(Complete the following)
A – In the article on IQ testing in Northern Nigeria, rewrite the passage starting with "This new study" and going on through "and remembering information.", replacing "striking" with "notable".
B – Check each statement against the article on IQ testing in Northern Nigeria. Answer yes or no for each, and quote the words from the article that settle it.
(i) The study looked at two groups of girls.
(ii) Public school boys scored higher on average.
(iii) The test was translated into Yoruba.
C – Continue the article on IQ testing in Northern Nigeria from its last sentence.

(Supplied passage)
Fair Tests for Equal Chances: Insights from IQ Testing in Northern Nigeria

Source: https://doi.org/10.1080/21622965.2025.2475297

This new study in Northern Nigeria explored how well the WISC-IV works for two groups of boys: Almajiri children, who often live on the streets and study in religious Quranic schools, and boys who attend public primary schools.

The results showed a striking 12-point IQ score gap, with public school boys scoring higher on average. This difference highlights the importance of formal schooling in building skills, like understanding words, solving puzzles, and remembering information.

However, the study also demonstrated that the test isn’t fully fair for both groups. This raises important questions about how we measure children’s abilities in diverse settings.

To make the test more suitable for the participants, the research translated it into Hausa, their local language. It also adjusted some questions related to Nigerian life (instead of “winter and summer,” they used “harmattan and rainy season”).

Despite these modifications, some parts of the test didn’t measure skills the same way for both groups. This implies that the IQ gap in memory and overall scores may partly reflect test flaws or differences in life experiences, such as having access to books or parental education, rather than true ability.

(Source data)
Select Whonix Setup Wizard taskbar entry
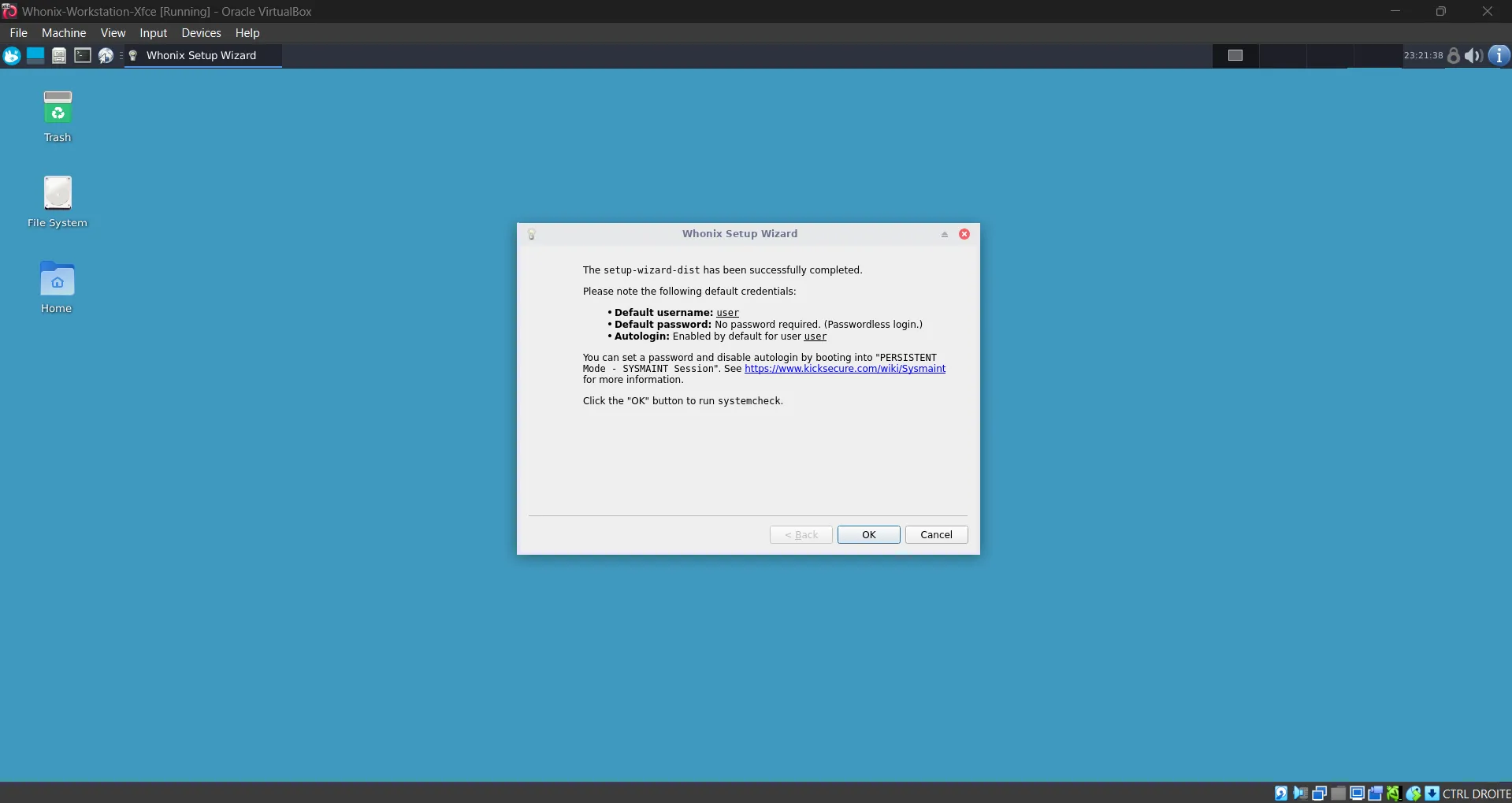1512x803 pixels. click(x=202, y=55)
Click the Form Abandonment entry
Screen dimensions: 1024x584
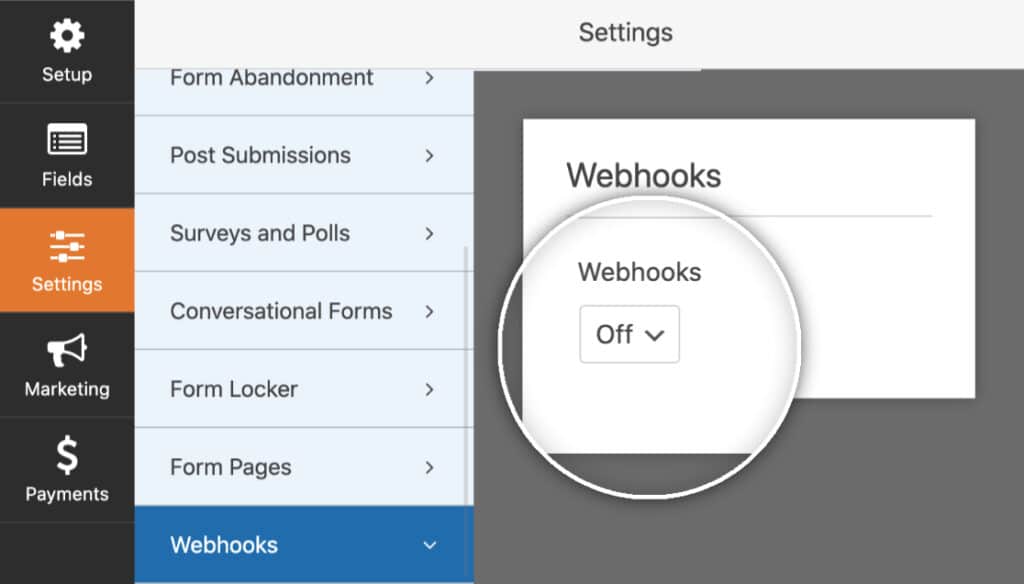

(Answers below)
A –
This new study in Northern Nigeria explored how well the WISC-IV works for two groups of boys: Almajiri children, who often live on the streets and study in religious Quranic schools, and boys who attend public primary schools.

The results showed a notable 12-point IQ score gap, with public school boys scoring higher on average. This difference highlights the importance of formal schooling in building skills, like understanding words, solving puzzles, and remembering information.

B –
(i) No: "two groups of boys"
(ii) Yes: "with public school boys scoring higher on average"
(iii) No: "translated it into Hausa, their local language"

C –
These challenges also show how difficult it is to create tests that work equally well for children with such different backgrounds.

The study urges better testing methods in places like Nigeria, where cultural and economic differences have a huge impact on children’s lives. It suggests creating guidelines tailored to groups, like Almajiri children, and revising test questions to enhance fairness. Through these, educators can better understand the children’s capabilities and guide them to succeed.

From what I learned in my guidance and counseling course, we should strengthen the “No Child Left Behind Act” to ensure every child has a fair chance to shine by supporting them in reaching their potential.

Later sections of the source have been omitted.